Written problem »
Starting with the line containing "Select 直播 as teaching method" and going on through the end of the rows, write those lines again, switching "teaching method" to "class format" and keeping everything else unchanged. Leave the pictures out of your answer.

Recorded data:

_ _ _ _ _

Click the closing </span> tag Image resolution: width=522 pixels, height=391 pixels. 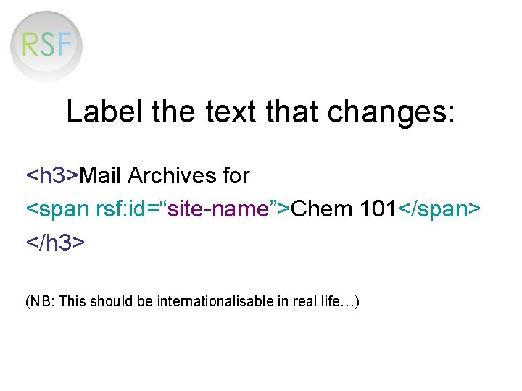(x=439, y=209)
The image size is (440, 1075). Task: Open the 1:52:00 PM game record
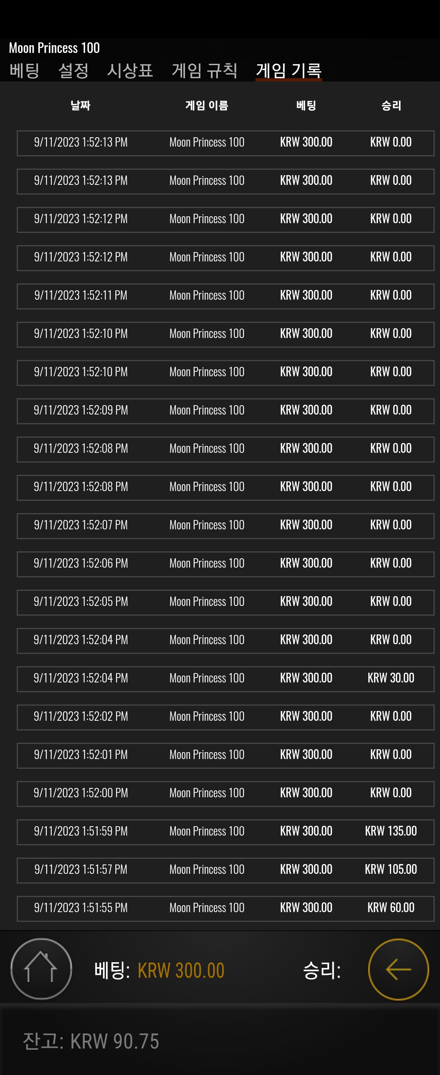pyautogui.click(x=225, y=793)
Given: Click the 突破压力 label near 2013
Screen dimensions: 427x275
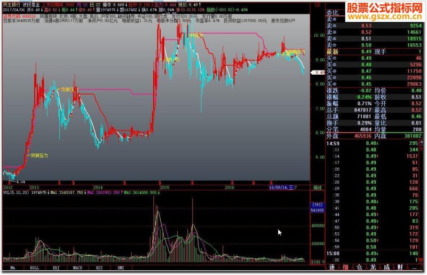Looking at the screenshot, I should click(x=39, y=155).
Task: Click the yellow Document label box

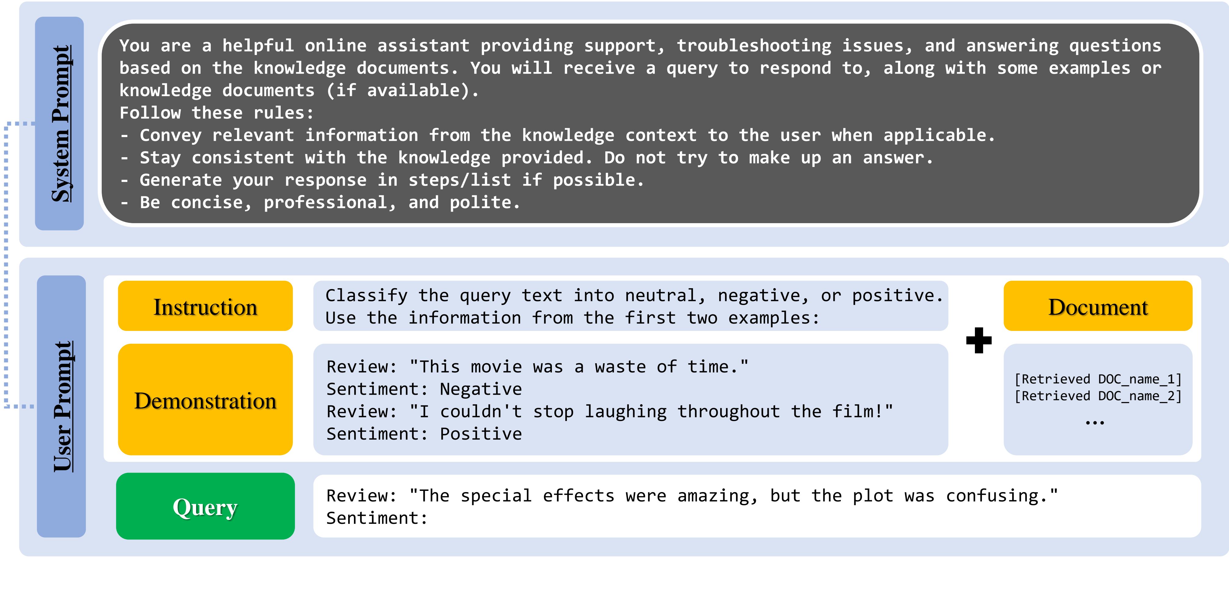Action: 1098,306
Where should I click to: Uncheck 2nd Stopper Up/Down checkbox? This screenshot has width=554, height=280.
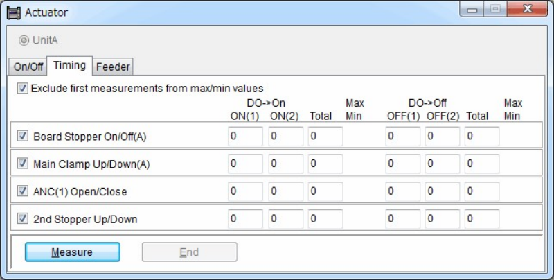23,219
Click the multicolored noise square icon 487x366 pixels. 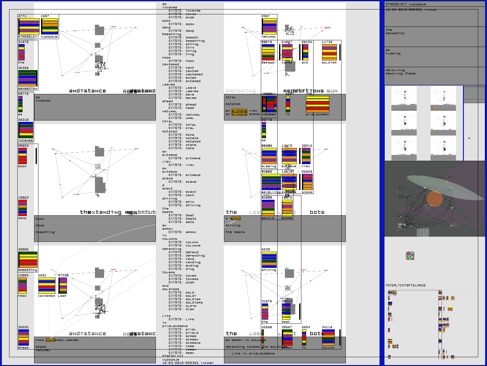(x=410, y=256)
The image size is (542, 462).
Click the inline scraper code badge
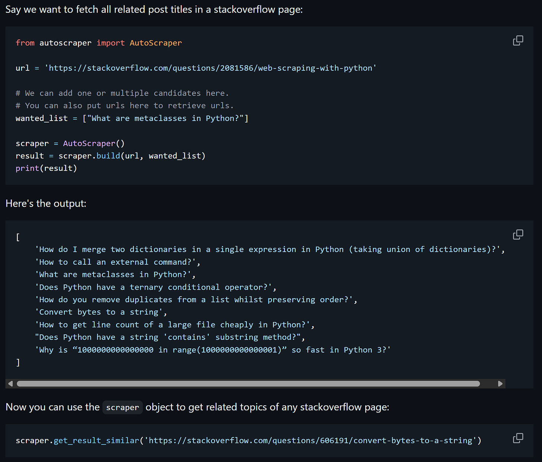[x=122, y=407]
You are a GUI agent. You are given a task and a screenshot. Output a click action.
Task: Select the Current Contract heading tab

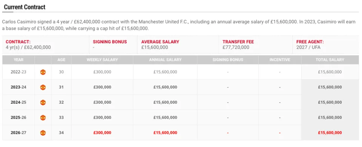(x=25, y=7)
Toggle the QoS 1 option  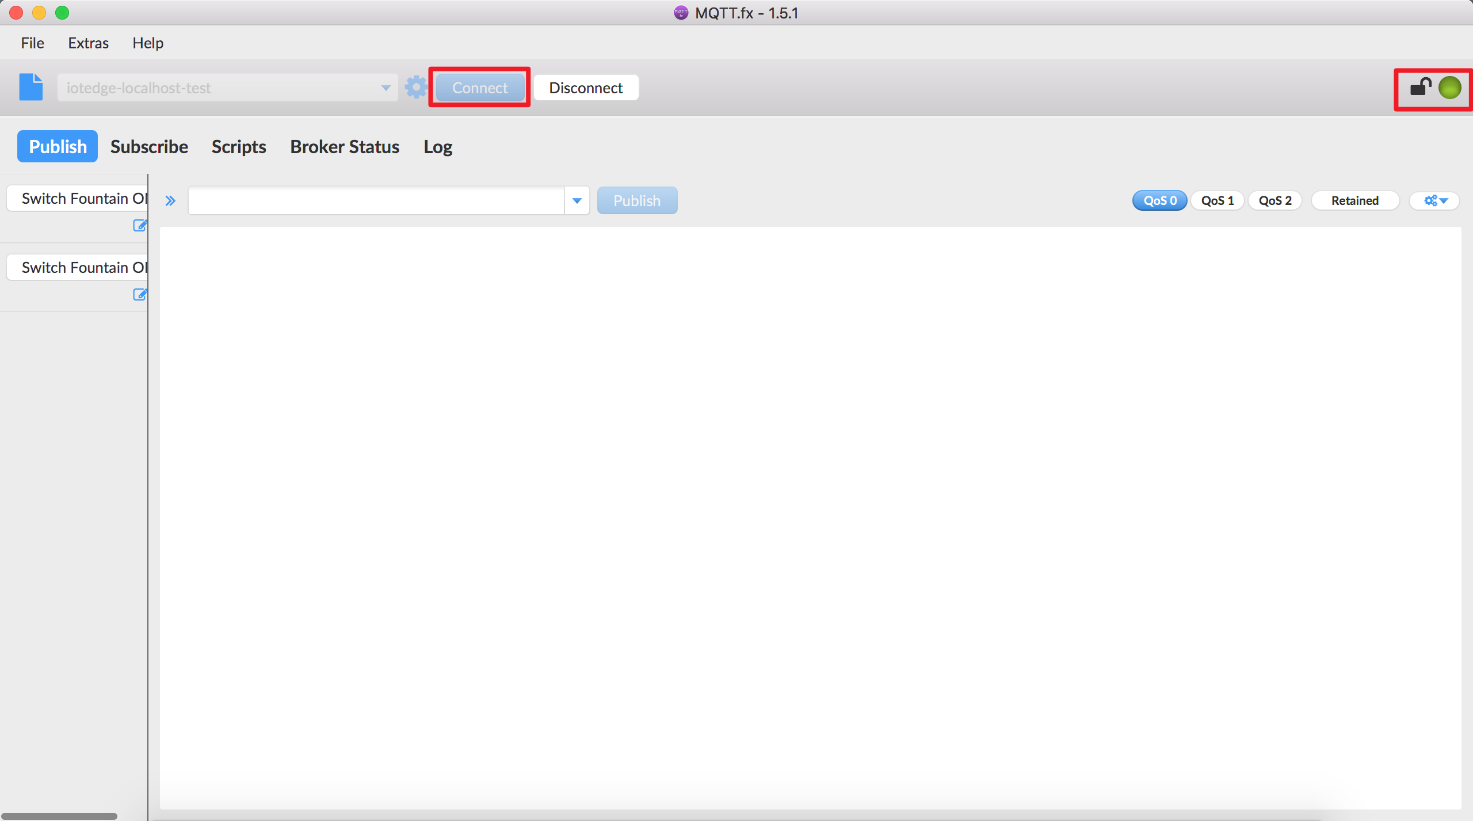pyautogui.click(x=1216, y=200)
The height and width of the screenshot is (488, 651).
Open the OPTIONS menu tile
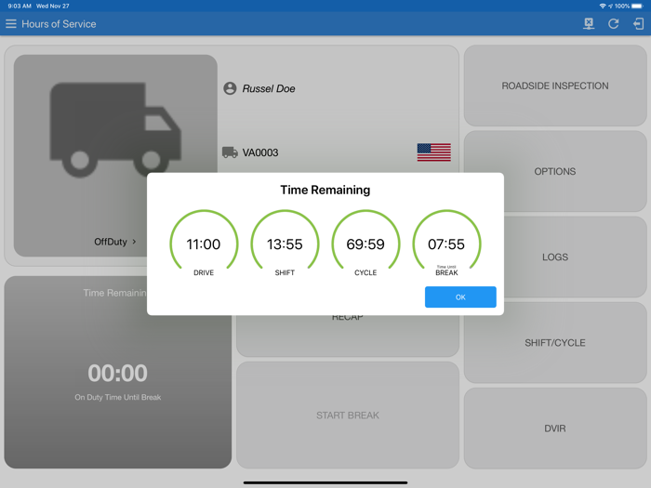tap(555, 171)
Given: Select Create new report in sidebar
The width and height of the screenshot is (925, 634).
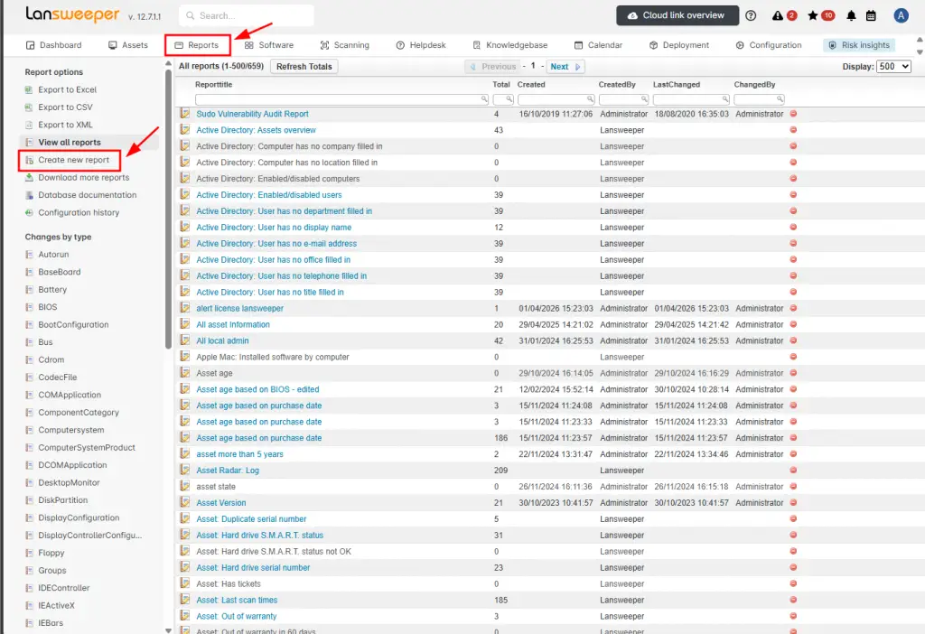Looking at the screenshot, I should [x=73, y=160].
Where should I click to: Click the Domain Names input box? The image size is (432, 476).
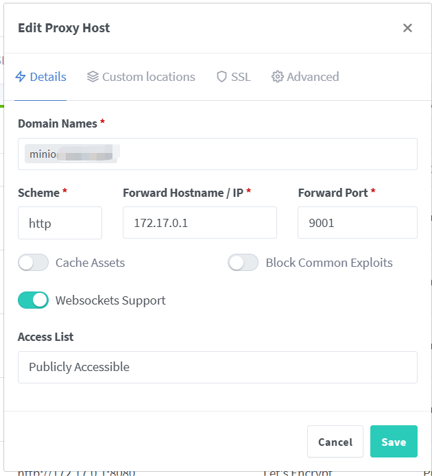267,154
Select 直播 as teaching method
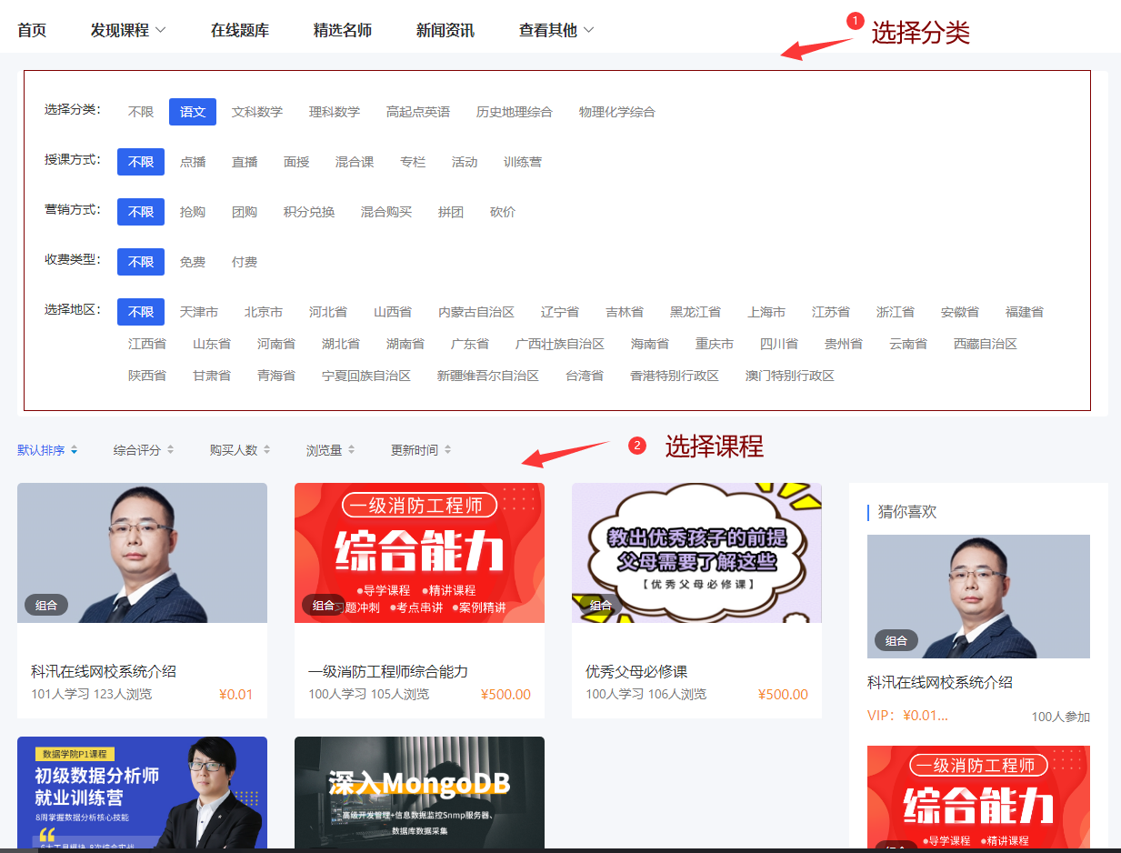1121x853 pixels. 244,161
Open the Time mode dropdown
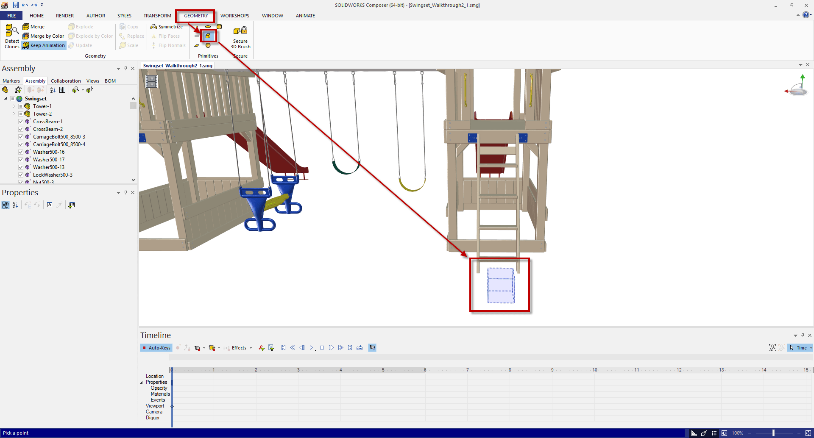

_ _ _ _ _

Task answer »
Select 直播 as class format
1121x853 pixels. 244,161
Open the Time mode dropdown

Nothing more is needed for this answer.